* Written exercise
Transcribe each of the entries below word for word, leaving out the pictures.

* Records for the exercise
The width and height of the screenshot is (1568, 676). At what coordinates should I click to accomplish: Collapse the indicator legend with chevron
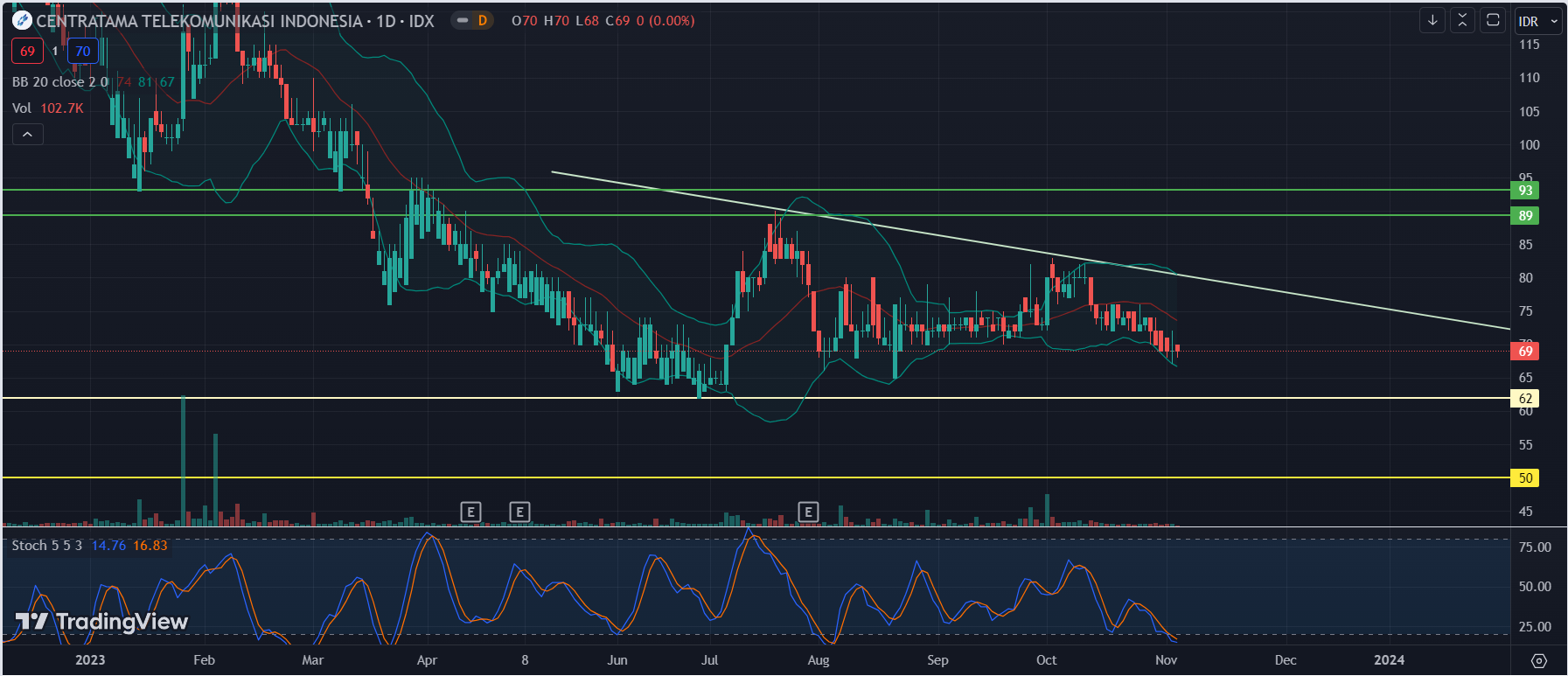[x=27, y=135]
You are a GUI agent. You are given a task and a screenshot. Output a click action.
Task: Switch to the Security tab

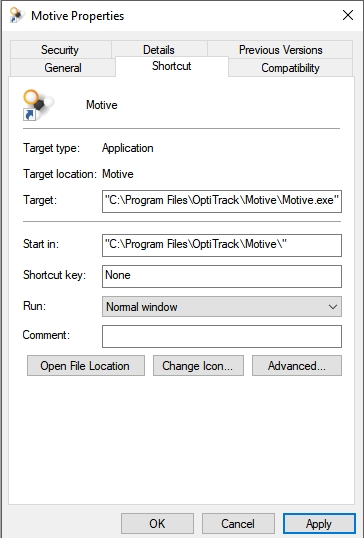pos(60,50)
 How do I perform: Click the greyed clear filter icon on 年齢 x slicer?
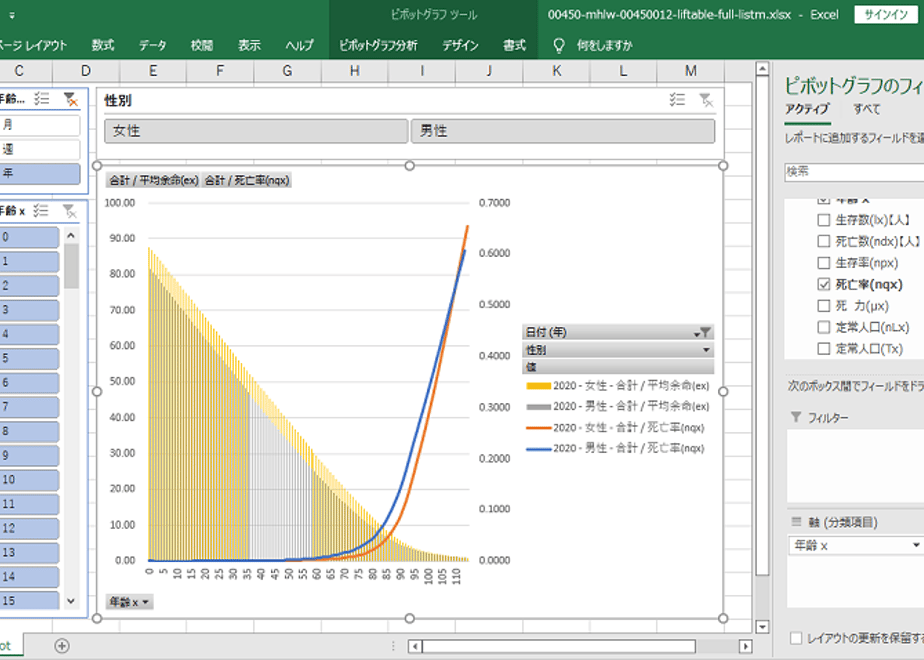(x=70, y=210)
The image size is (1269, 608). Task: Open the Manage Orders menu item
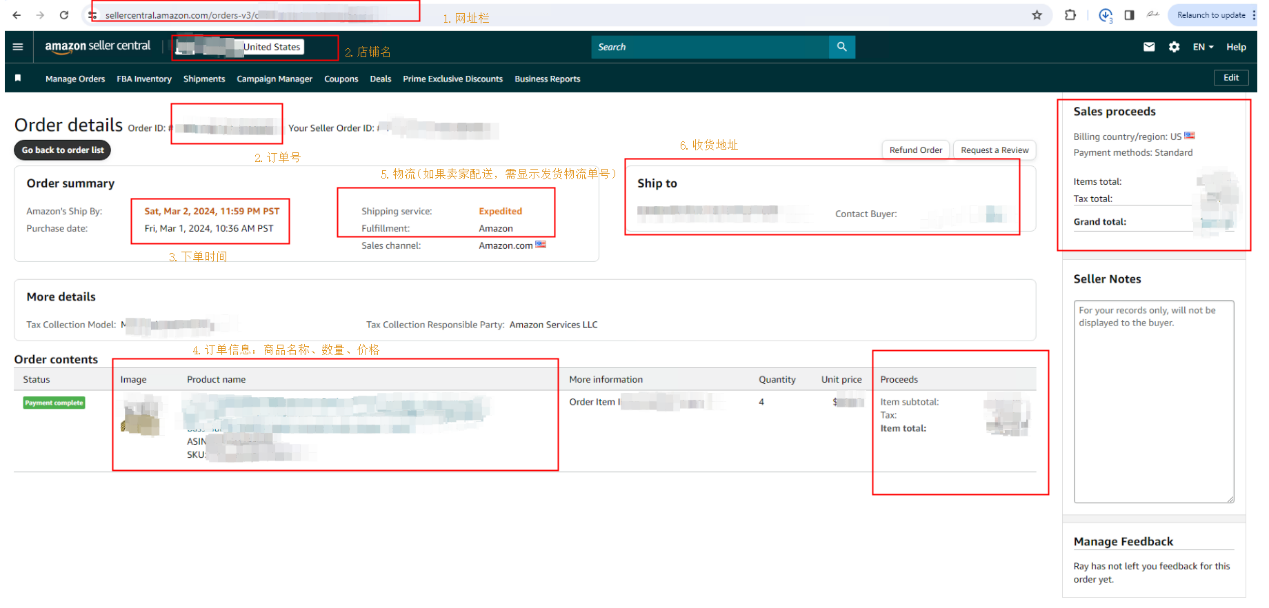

* Answer to this task
The width and height of the screenshot is (1568, 676). At what coordinates should I click to accomplish: Collapse the indicator legend with chevron
[x=27, y=135]
You are a GUI agent. You are given a task and a screenshot. Output a click action.
Task: Switch to the Security tab

pos(60,50)
 How do I perform: Click the greyed clear filter icon on 年齢 x slicer?
(x=70, y=210)
The image size is (1269, 608). Task: Open the Manage Orders menu item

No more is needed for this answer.